Cranial burst fracture, a widely diastatic skull fracture with acute cerebral extrusion into the subgaleal space, is a severe traumatic injury of infants. Weeks must pass before physical examination can differentiate a persisting or pulsatile scalp mass from resolving subgaleal hematoma. Skull radiographs confirm the condition only after chronic bony changes have occurred, and CT may not reveal the condition until it is already clinically evident (ie, after chronic neuropathologic and cicatricial changes have occurred). Identification and repair of cranial burst fracture before the chronic neuropathologic changes of growing fracture develop minimizes ongoing cerebral injury and facilitates safe repair. Because it differentiates brain parenchyma from adjacent soft-tissue hematoma and subcutaneous tissue, demonstrating the dural defect and acute subgaleal cerebral extrusion, MR imaging prospectively shows which injury (ie, cranial burst fracture) is likely to become a growing skull fracture, allowing timely repair of dural and calvarial defects after the patient is hemodynamically stable and acute cerebral edema has subsided.

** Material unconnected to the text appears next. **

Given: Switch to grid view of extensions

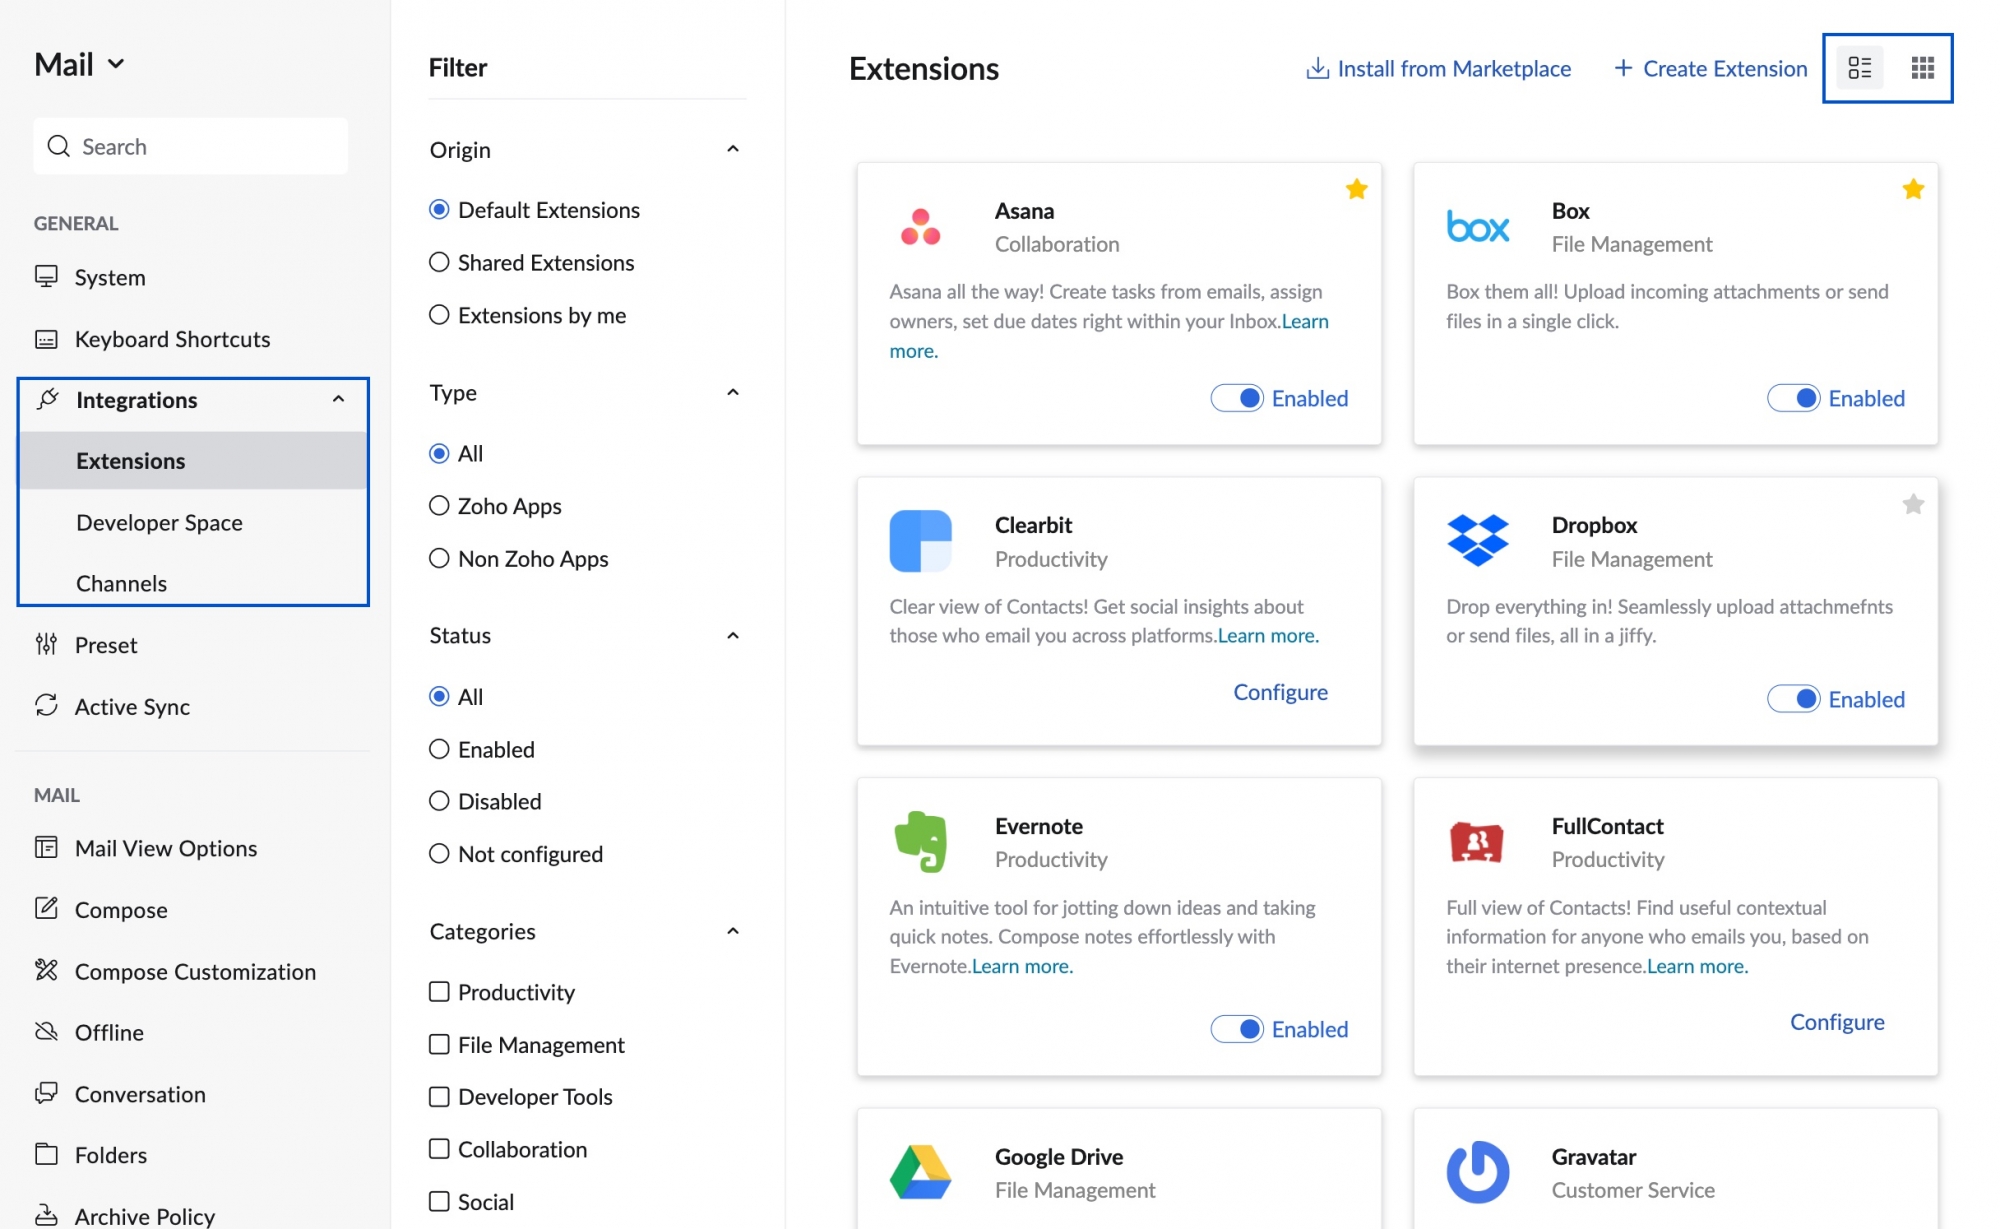Looking at the screenshot, I should point(1922,67).
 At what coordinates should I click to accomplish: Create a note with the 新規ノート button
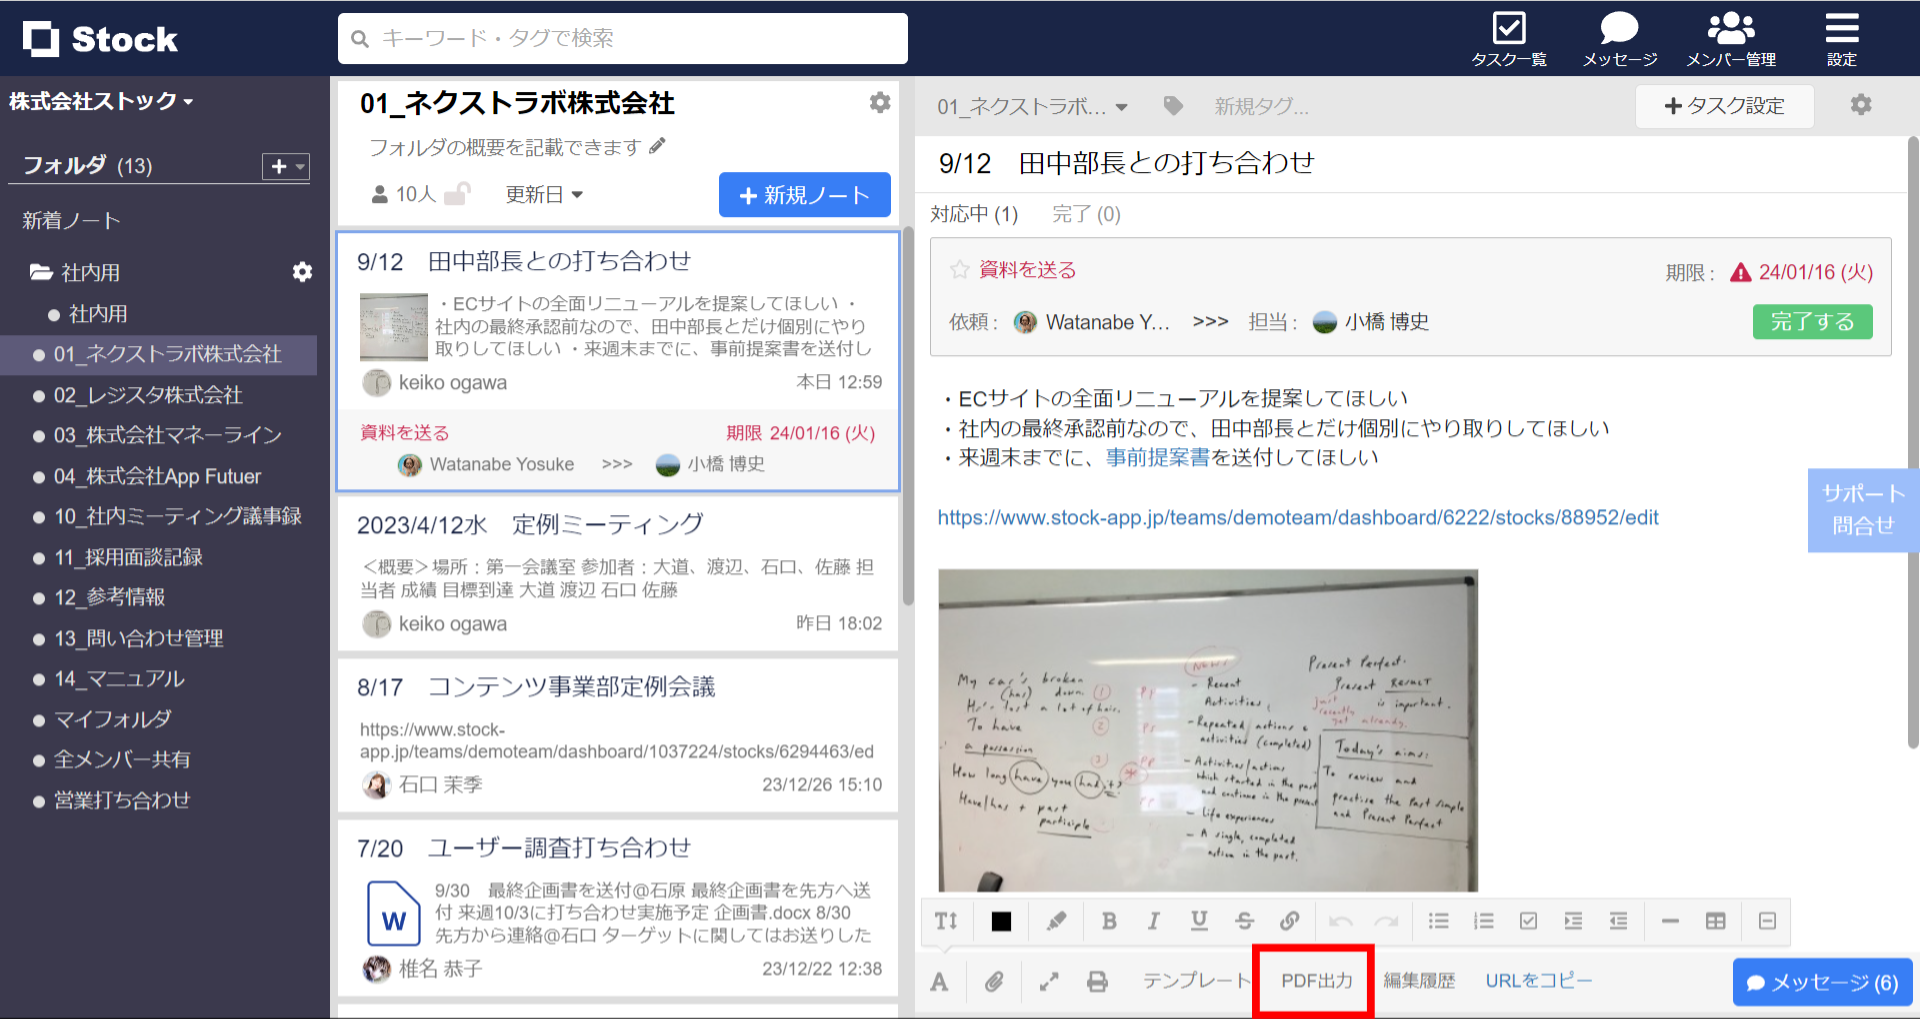(x=804, y=194)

Infants presenting with marked scalp swelling, a GCS score suggesting moderate-to-severe head injury, an acute skull fracture wider than 4 mm on radiographic examination or CT lateral digital radiographs, and subarachnoid or parenchymal blood seen beneath the fracture on CT scans should undergo MR examination after they are clinically stable to identify dural defects and cerebral dehiscence. Coexisting severe scalp swelling and suspected abuse (five of the seven infants reported herein sustained nonaccidental trauma) should also suggest cranial burst fracture. Reduction of herniated neural tissue, dural repair, and skull reconstruction are best performed after acute cerebral swelling has subsided but before cortical parasitization of scalp vessels and scarring have occurred (1, 4, 11, 20, 27, 44). Identification of cranial burst fracture before the chronic neuropathologic changes of growing fracture develop facilitates safe repair and may minimize ongoing cerebral injury.